The Fellow will support the Clinic’s activities and supervise the work of the student-clinicians. This is a full-time position for a two-year term, and it is benefits eligible. The expected start date is flexible but anticipated to be late 2020. To ensure full consideration, applications should be received by 11/21/20 but will be considered thereafter until the position is filled.
More information about the posting is attached, and the application is available here. You are encouraged to share the announcement widely.
UCLA School of Law
DOCUMENTARY FILM LEGAL CLINIC
UCLA School of Law is seeking a highly energetic and motivated individual with a significant interest in entertainment, media and intellectual property law to serve as the FRONTLINE Fellow for the Documentary Film Legal Clinic (Clinic) at the UCLA School of Law.

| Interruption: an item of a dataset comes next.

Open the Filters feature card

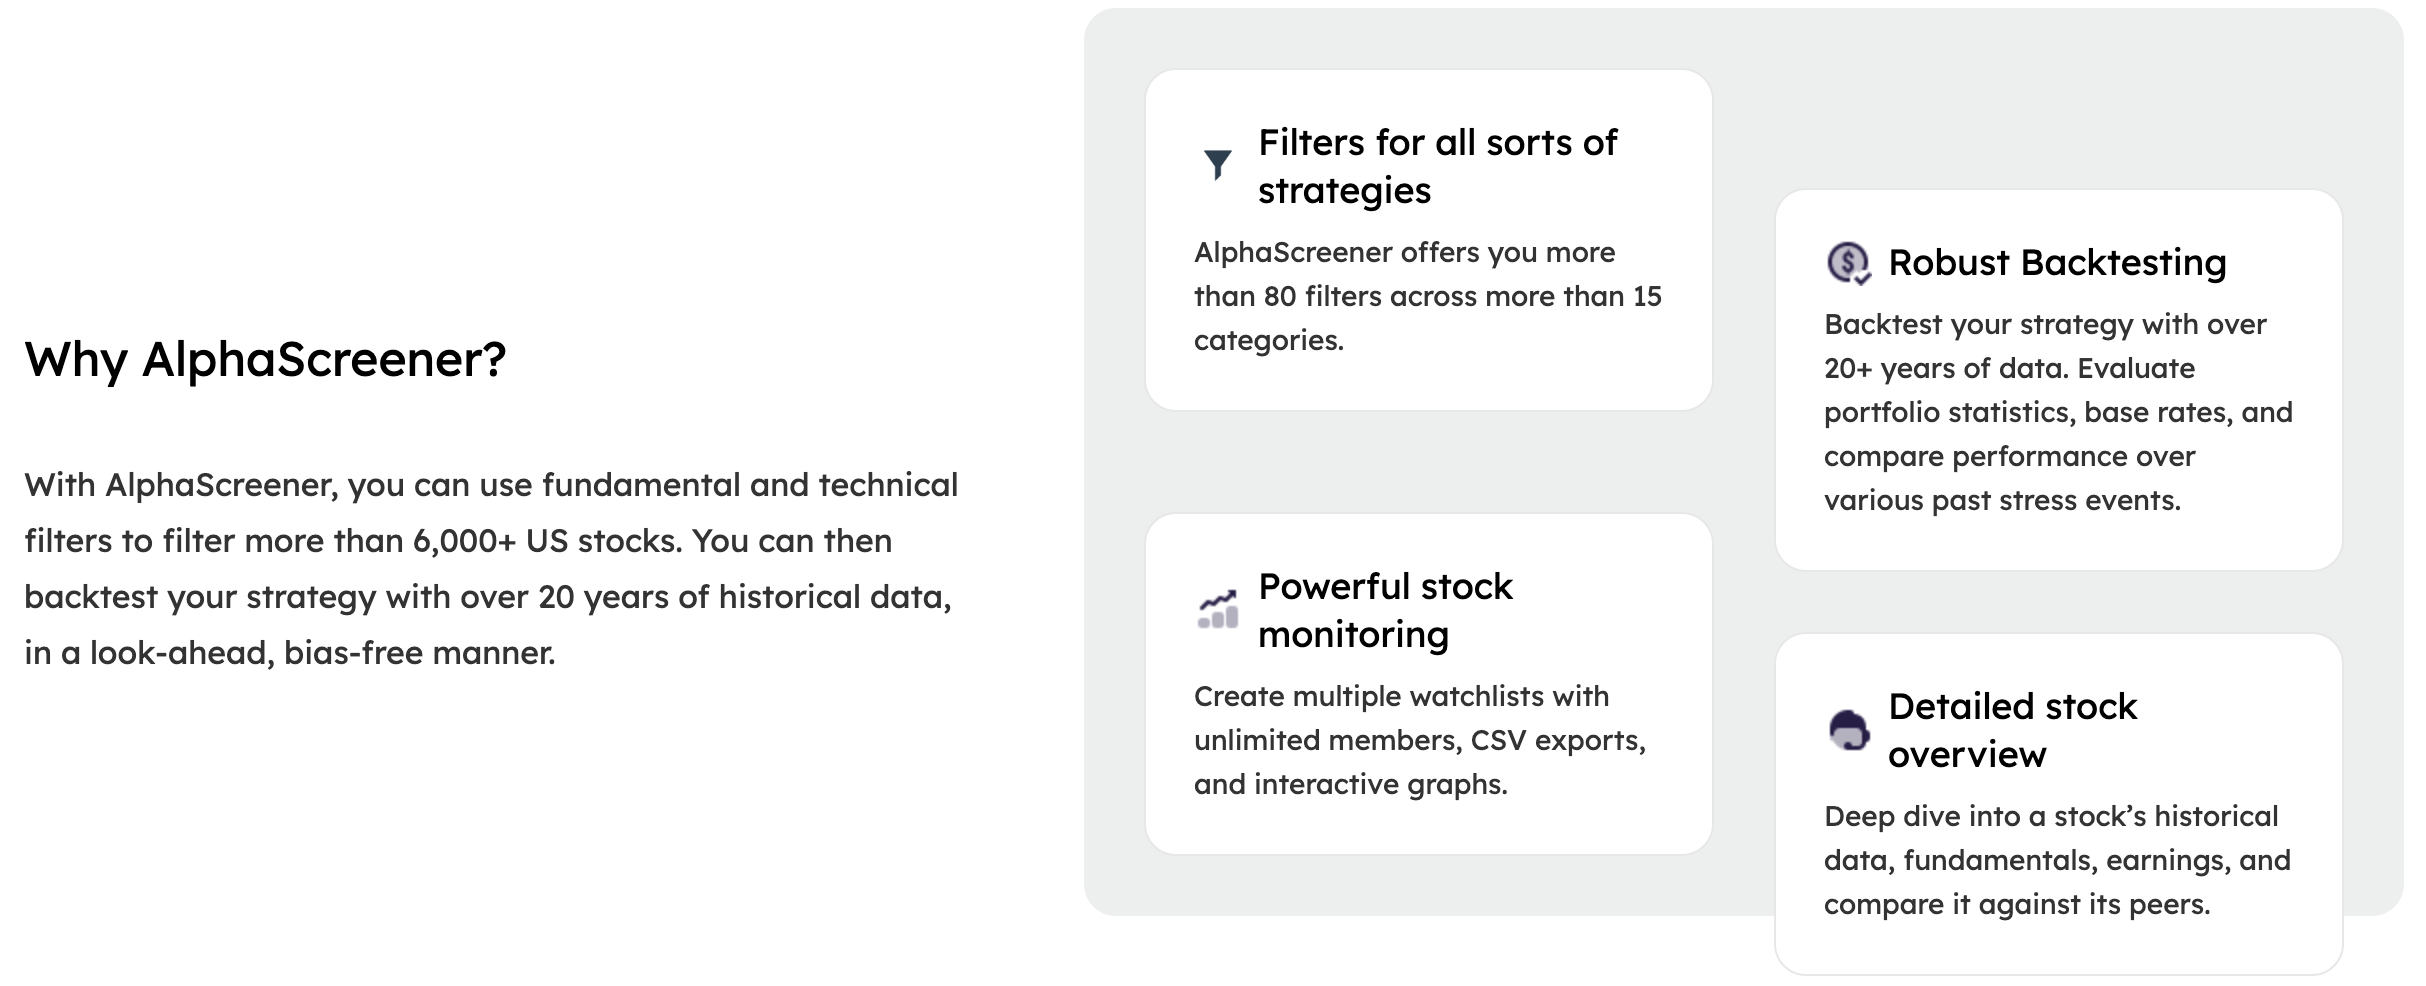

The FRONTLINE Fellow will work under the supervision of the Director (“Director”) of the Clinic, Dale Cohen, who is also Special Counsel to FRONTLINE, and collaborate closely with the Associate Director of the Clinic, Daniel Mayeda, and other administrators and faculty to develop clinical, experiential, and pro bono opportunities that ensure students receive high-quality educational experiences. The FRONTLINE Fellow will also take on substantial responsibility for the development and operation of a documentary filmmaker education program – tentatively titled “What Doc Filmmakers Should Know About the Law”. We anticipate this program will be offered will offered at documentary film festivals and other venues beginning in the Spring 2021 semester.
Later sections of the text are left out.